Method	Domain	Quantitative Lead
SceneDiffuser++	City traffic sim	JS-div 0.29 vs 0.48 baseline (WOMD-XLMap)
SceneDM	Multi-agent pred.	Realism 0.5000–0.5060 (Waymo Sim Agents)
NeuralField-LDM	3D generation	FID=19.5, FVD=91.8 (best on VizDoom, Carla, etc.)
UGSDF (SDF+3DGS)	Urban rendering	PSNR~34 dB, SSIM~0.94 (Waymo NOTR)
Scenario Dreamer	Driving sim	2x fewer params, 6x lower latency, 10x fewer GPU h

6. Limitations and Future Directions

Current SceneDM approaches encounter model and domain-specific challenges:

• Drift over extended rollouts: Simulated trajectories diverge from data after long horizons ($>$300 s), suggesting the need for online correction or tighter planner/world coupling (Tan et al., 27 Jun 2025).
• Edge case handling: Agent collisions/offroad events during agent spawn, rare event modeling (emergency vehicles), and explicit rule compliance (stop signs, yield) require further architectural augmentation (Tan et al., 27 Jun 2025, Guo et al., 2023).
• Sensor fidelity bottlenecks: Dynamic scene graph updaters’ accuracy is limited by vision system coverage and dynamic object recall (Olivastri et al., 2024).
• Editability/extrapolation limits: Expressivity bottlenecks for highly nonrigid objects in SDF/deformation models, extrapolation beyond observed viewpoints, and generalization to low-data or novel domains remain open (Tourani et al., 15 Oct 2025).
• Computational constraints: Reducing inference costs per sample (e.g., via distillation or accelerated samplers) is an active research direction (Tan et al., 27 Jun 2025).
• Joint world/planner learning: Integrated, bi-directional learning between planning and the world model for robust closed-loop simulation is underexplored (Tan et al., 27 Jun 2025).
• Autonomous goal-conditioning: Directly injecting explicit route or goal specification into diffusion-based simulators could improve coherence in trip-level simulation (Tan et al., 27 Jun 2025).

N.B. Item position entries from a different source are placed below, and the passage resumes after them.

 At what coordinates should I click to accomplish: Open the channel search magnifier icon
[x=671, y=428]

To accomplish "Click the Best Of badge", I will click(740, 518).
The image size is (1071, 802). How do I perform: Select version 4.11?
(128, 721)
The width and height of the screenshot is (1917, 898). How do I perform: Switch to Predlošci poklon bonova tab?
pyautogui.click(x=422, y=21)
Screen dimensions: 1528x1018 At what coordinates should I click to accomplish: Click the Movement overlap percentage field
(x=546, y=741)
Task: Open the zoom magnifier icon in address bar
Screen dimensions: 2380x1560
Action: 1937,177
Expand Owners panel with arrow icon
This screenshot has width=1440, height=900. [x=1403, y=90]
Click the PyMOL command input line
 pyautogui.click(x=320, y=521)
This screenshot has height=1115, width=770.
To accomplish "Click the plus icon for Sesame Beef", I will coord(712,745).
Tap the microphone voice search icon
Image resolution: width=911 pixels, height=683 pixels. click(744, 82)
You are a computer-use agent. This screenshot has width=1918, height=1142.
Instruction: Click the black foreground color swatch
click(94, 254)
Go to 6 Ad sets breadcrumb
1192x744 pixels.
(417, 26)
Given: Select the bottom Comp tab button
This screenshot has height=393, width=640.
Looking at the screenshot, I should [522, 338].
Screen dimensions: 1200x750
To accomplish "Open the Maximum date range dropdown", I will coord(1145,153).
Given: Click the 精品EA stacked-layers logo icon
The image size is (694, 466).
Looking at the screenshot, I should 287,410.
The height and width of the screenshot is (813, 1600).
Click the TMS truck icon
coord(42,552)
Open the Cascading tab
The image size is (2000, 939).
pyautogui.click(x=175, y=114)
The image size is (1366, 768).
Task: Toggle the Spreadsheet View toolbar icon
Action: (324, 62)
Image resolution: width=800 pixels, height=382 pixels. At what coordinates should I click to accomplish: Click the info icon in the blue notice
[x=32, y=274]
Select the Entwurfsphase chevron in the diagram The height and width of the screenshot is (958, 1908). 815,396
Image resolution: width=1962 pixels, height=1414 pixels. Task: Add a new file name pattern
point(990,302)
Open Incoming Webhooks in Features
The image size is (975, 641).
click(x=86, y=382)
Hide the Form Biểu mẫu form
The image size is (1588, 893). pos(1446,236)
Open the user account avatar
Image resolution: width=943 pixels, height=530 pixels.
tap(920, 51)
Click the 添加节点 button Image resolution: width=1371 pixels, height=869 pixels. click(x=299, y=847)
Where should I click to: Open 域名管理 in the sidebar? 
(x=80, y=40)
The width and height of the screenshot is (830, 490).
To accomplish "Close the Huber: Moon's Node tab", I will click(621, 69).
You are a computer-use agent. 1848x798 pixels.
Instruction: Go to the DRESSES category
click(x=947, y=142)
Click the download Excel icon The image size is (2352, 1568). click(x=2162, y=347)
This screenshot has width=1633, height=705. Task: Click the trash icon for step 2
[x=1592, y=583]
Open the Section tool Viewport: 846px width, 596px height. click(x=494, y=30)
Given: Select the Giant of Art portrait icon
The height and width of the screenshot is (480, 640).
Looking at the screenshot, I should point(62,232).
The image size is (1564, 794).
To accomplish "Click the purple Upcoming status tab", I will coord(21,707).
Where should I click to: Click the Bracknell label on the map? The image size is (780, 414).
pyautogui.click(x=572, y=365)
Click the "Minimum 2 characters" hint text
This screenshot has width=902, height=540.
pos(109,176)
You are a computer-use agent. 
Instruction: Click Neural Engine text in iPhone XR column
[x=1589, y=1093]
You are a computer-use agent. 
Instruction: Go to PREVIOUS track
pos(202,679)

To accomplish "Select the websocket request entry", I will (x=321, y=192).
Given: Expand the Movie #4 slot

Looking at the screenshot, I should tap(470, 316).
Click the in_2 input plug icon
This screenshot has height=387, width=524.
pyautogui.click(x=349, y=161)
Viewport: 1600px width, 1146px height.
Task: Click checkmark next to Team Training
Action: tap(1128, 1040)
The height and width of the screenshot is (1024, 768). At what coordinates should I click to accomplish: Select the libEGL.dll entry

Advances in efficient latent representation, hierarchical modeling, cross-modal fusion, and explicit constraint integration are expected to further enhance the flexibility, realism, and generalizability of SceneDM.

7. Broader Implications and Research Impact

SceneDM stands as a unifying methodological axis for synthetic environment generation, dynamic simulation, and semantic mapping across several research disciplines:

• Autonomous driving and robotics: Enables scalable simulation for AV evaluation, policy learning, and safety validation in diverse, realistic world models (Tan et al., 27 Jun 2025, Rowe et al., 28 Mar 2025).
• 3D vision and graphics: Supports high-fidelity, editable 3D asset creation, novel view synthesis, and object-centric manipulation (Kim et al., 2023, Wang et al., 2022, Tourani et al., 15 Oct 2025).
• Semantic scene understanding: Advances real-time adaptive mapping and belief update for long-term robotic operation in dynamic, multi-agent environments (Olivastri et al., 2024).
• Foundational research: Provides scalable benchmarks and methodologies for representation learning, generative modeling, and neural simulation.

Collectively these methods offer a systematic, data-driven toolkit at the core of modern simulation, digital twin creation, and robot-environment interaction, with ongoing evolution towards broader generality, real-time operation, and interpretability.